Exercise goal ▸ Which lines of the entries below run from the one holding "Click the King Camp Gillette name link" to the one holding "Task: Select the US SIZE column header", inclusive? Set down exactly those lines and no others.

# # # #

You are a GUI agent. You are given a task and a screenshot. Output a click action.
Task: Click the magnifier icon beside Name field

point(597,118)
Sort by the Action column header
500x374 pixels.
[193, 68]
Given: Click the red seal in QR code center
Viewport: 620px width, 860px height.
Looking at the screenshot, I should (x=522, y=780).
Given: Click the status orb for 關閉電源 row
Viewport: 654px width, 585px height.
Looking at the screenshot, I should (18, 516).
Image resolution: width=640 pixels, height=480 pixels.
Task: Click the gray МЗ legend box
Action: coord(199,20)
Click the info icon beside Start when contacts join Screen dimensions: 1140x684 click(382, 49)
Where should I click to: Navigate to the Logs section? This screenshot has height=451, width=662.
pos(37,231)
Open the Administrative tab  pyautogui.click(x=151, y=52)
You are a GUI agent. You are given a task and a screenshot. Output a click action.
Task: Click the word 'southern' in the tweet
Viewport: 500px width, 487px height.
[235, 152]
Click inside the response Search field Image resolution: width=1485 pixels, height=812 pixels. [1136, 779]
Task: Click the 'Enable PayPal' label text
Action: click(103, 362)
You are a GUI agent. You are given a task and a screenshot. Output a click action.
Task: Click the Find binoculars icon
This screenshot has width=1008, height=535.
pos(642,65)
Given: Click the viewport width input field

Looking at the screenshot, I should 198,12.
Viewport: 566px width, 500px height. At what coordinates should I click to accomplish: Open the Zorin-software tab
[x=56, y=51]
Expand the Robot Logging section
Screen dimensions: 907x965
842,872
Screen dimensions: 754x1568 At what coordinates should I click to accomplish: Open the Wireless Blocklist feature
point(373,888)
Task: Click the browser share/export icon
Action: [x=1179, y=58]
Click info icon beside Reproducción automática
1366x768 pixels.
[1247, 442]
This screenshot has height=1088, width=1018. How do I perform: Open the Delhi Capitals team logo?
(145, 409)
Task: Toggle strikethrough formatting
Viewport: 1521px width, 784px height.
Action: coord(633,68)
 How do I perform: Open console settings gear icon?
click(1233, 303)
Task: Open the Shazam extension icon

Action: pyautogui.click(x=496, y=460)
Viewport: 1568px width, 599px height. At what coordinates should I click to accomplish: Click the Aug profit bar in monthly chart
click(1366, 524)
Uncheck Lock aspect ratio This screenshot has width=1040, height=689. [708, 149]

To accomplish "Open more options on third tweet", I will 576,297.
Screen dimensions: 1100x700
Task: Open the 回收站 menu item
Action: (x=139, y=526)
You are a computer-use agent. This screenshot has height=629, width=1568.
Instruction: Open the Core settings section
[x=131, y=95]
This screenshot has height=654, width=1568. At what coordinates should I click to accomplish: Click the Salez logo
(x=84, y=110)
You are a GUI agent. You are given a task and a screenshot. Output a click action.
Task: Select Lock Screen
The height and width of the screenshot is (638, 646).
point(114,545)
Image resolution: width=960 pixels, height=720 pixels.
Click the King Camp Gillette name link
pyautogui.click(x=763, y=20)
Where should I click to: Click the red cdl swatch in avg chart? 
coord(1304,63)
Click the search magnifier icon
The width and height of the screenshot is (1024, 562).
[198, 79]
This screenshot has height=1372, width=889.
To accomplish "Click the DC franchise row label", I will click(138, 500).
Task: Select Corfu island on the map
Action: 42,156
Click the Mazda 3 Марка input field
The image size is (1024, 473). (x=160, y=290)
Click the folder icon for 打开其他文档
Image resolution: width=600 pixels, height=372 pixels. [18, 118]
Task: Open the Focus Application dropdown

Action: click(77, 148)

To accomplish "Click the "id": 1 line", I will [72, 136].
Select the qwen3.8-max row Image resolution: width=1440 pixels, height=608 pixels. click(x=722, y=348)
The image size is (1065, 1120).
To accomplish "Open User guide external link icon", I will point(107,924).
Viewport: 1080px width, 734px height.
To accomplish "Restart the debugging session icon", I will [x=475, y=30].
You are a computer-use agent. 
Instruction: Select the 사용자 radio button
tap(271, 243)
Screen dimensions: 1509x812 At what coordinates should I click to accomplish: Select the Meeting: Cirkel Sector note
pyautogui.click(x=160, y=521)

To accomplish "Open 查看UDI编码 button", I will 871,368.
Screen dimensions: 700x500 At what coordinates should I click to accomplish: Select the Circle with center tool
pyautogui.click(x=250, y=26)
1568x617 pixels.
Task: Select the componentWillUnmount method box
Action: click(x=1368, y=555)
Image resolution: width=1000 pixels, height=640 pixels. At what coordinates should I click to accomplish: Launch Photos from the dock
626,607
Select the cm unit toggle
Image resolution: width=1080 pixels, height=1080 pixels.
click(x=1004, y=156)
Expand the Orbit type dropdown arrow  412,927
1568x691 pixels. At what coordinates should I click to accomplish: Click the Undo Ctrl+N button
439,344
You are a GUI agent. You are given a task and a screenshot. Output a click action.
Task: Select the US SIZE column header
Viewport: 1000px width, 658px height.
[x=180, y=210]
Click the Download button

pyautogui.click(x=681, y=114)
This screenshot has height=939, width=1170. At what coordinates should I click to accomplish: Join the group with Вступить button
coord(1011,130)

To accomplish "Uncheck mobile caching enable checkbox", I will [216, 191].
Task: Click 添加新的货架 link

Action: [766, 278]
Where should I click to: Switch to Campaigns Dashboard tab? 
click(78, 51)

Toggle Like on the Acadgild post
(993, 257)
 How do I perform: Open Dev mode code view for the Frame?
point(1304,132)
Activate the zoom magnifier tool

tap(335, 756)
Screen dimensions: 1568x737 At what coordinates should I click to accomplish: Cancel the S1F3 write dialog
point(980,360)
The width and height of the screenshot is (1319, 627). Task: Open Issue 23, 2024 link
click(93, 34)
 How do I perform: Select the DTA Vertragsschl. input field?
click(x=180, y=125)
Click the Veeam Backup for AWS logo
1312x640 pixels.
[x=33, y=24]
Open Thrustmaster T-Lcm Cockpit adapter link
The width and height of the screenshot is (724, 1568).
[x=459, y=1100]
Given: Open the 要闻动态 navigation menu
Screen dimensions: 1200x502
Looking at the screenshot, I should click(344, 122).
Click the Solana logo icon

# # # #

Answer to this problem ▸
Click the King Camp Gillette name link
pyautogui.click(x=763, y=20)
Where should I click to: Click the red cdl swatch in avg chart? 
coord(1304,63)
Click the search magnifier icon
The width and height of the screenshot is (1024, 562).
[198, 79]
This screenshot has height=1372, width=889.
To accomplish "Click the DC franchise row label", I will click(138, 500).
Task: Select Corfu island on the map
Action: 42,156
Click the Mazda 3 Марка input field
The image size is (1024, 473). (x=160, y=290)
Click the folder icon for 打开其他文档
Image resolution: width=600 pixels, height=372 pixels. [18, 118]
Task: Open the Focus Application dropdown

Action: click(77, 148)

To accomplish "Click the "id": 1 line", I will [72, 136].
Select the qwen3.8-max row Image resolution: width=1440 pixels, height=608 pixels. click(x=722, y=348)
The image size is (1065, 1120).
To accomplish "Open User guide external link icon", I will point(107,924).
Viewport: 1080px width, 734px height.
To accomplish "Restart the debugging session icon", I will [x=475, y=30].
You are a computer-use agent. 
Instruction: Select the 사용자 radio button
tap(271, 243)
Screen dimensions: 1509x812 At what coordinates should I click to accomplish: Select the Meeting: Cirkel Sector note
pyautogui.click(x=160, y=521)

To accomplish "Open 查看UDI编码 button", I will 871,368.
Screen dimensions: 700x500 At what coordinates should I click to accomplish: Select the Circle with center tool
pyautogui.click(x=250, y=26)
1568x617 pixels.
Task: Select the componentWillUnmount method box
Action: click(x=1368, y=555)
Image resolution: width=1000 pixels, height=640 pixels. At what coordinates should I click to accomplish: Launch Photos from the dock
626,607
Select the cm unit toggle
Image resolution: width=1080 pixels, height=1080 pixels.
click(x=1004, y=156)
Expand the Orbit type dropdown arrow  412,927
1568x691 pixels. At what coordinates should I click to accomplish: Click the Undo Ctrl+N button
439,344
You are a GUI agent. You are given a task and a screenshot. Output a click action.
Task: Select the US SIZE column header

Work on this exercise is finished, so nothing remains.